Aussie AI
C++ Type Bugs
-
Bonus Material for "Generative AI in C++"
-
by David Spuler, Ph.D.
Type Bugs
Type Conversion Problems
The large number of type conversions performed implicitly by the compiler leaves room for error. In an AI engine, there's many cases of mixing float and int types. Be careful when mixing any floating-point and integral types because conversion from a real to an integer truncates to the nearest integer. When mixing these types it is important to use the correct form of constant. For example, the code below may not have the effect intended by the programmer:
int x = 7; float f = x / 2; // Bug?
This code will perform integral division on x, thereby truncating it to the nearest whole integer, and then convert this integer to float, yielding the value 3.0 and not 3.5. The problem is that both x and 2 have type int and therefore the / operator performs integral division. Corrected code uses the constant 2.0, which has type double:
float f = x / 2.0; // Working
Fully correct code uses a float constant 0.0f to match the variable type:
float f = x / 2.0f; // Correct
Even better for readability would be to also use an explicit cast to indicate a conversion of int to float:
float f = (float)x / 2.0f; // Better
Conversion from double to float, or from one integral type to a smaller integral type, may lose information. Most C++ compilers will issue a warning for instances of such conversions. Generally speaking, such conversions should be avoided wherever possible through the use of consistent types of variable and constants.

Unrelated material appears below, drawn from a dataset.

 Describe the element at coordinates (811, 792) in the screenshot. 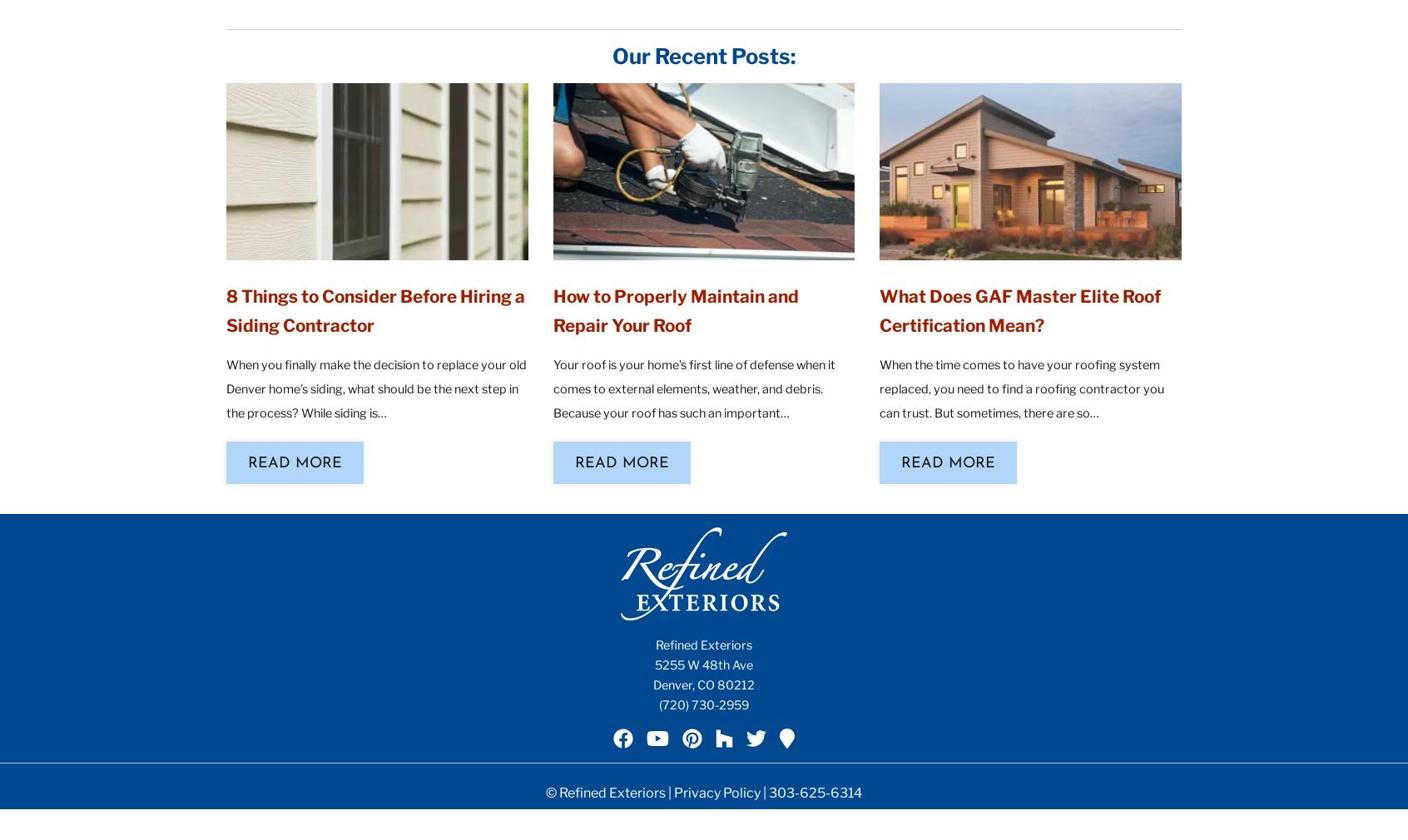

Mixing integer types has similar issues. For example, always use int to represent an integer even if it will be small enough to be stored in a char or a short. Don't use a char or a short to represent an integer value unless you really need a performance improvement (either space or time) and you have measured the code to determine that this will yield an improvement. Use type "int" for most integral values; use type "char" only for characters or bytes; use type "long" when a value may exceed MAXINT (about 4 billion for 32-bit ints); and use type "short" when you need a 16-bit data type.
Const Type defaults to int
It is a dangerous feature of C++ that if no type is supplied, the type defaults to int. One example of the dangers is the constant declaration:
const half = 0.5f; // Bug
The constant "half" is accidentally declared as type int, and given the (truncated) value of 0. A good compiler will warn about converting double to int. The correct declaration is simply:
const float half = 0.5f; // Correct
Unsigned Type Problems
The type qualifiers signed and unsigned can also lead to problems. In particular, char variables are often implicitly "signed char", and conversion of a character in the range 128..255 to an integer can yield a negative number. All common alphanumeric characters fall into the range 0..127 and present no problem. However, when accessing 8-bit bytes (i.e. characters in the range 0..255), such as UTF8 encoding, the type "unsigned char" should be used.
The unsigned qualifier can be a problem when dealing with negative integer values. Novices may wrongly assume that C++ prefers normal int over unsigned int when doing mixed arithmetic, but that is incorrect. For example, consider the code below:
unsigned int x = 0; int y = -1; if (x > y) printf("x > y \n");
The operands of ">" are converted to the "larger" type — in this case, unsigned int. Hence, −1 is converted to an unsigned quantity, yielding a very large value.
size_t unsigned type problems
A similar problem with unsigned types can be hidden by the special type size_t. Since many of the library functions return or use this type it is common style for programmers to declare variables of type size_t. However, in my opinion, this is a dangerous and unnecessary practice since the type int will usually adequately handle the same task. One danger is illustrated by the following function to print a string in reverse:
#include <stdio.h> #include <string.h> #include <stddef.h> // declare size_t void print_reverse(char *s) { size_t len = strlen(s); for ( ; len >= 0; len--) { putchar(s[len]); } }
The programmer has declared len having type size_t because strlen has this return type. This function will have an infinite loop if size_t is an unsigned type on the platform (which is usual), because the comparison with 0 will never fail. If the particular implementation defined size_t as a signed type, the code will accidentally work but hides a potential portability problem. Fortunately, some C++ compilers will produce a warning about a comparison of an unsigned type with zero.